__Records shown__:
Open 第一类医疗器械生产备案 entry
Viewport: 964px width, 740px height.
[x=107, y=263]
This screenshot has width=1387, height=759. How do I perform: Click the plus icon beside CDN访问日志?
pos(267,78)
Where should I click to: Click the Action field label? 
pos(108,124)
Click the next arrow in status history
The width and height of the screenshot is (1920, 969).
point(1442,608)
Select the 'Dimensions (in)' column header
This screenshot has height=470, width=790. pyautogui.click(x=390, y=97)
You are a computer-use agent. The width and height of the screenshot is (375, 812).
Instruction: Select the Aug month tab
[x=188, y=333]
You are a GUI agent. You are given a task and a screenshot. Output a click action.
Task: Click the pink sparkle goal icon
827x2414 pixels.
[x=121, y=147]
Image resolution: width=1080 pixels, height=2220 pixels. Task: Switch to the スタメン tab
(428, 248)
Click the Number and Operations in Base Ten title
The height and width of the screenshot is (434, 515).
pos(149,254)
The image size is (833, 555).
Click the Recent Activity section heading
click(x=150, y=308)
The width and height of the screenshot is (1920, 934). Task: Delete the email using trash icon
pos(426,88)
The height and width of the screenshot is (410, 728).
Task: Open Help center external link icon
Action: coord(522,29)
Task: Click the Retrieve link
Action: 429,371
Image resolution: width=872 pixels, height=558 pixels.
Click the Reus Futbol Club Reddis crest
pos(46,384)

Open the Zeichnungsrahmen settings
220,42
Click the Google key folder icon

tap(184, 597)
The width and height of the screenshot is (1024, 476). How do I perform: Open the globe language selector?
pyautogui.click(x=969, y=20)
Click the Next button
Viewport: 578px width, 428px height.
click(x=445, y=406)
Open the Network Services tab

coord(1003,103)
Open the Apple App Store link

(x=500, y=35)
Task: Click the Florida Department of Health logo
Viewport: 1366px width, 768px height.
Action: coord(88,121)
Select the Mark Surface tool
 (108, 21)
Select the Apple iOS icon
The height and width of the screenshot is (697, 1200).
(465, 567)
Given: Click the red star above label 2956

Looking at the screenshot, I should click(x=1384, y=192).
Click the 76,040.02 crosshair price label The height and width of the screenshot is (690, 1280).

__Work instruction__: Please say how many lines in the records above contain the word "agent", giving the number alone.

__Response for this exercise__: 2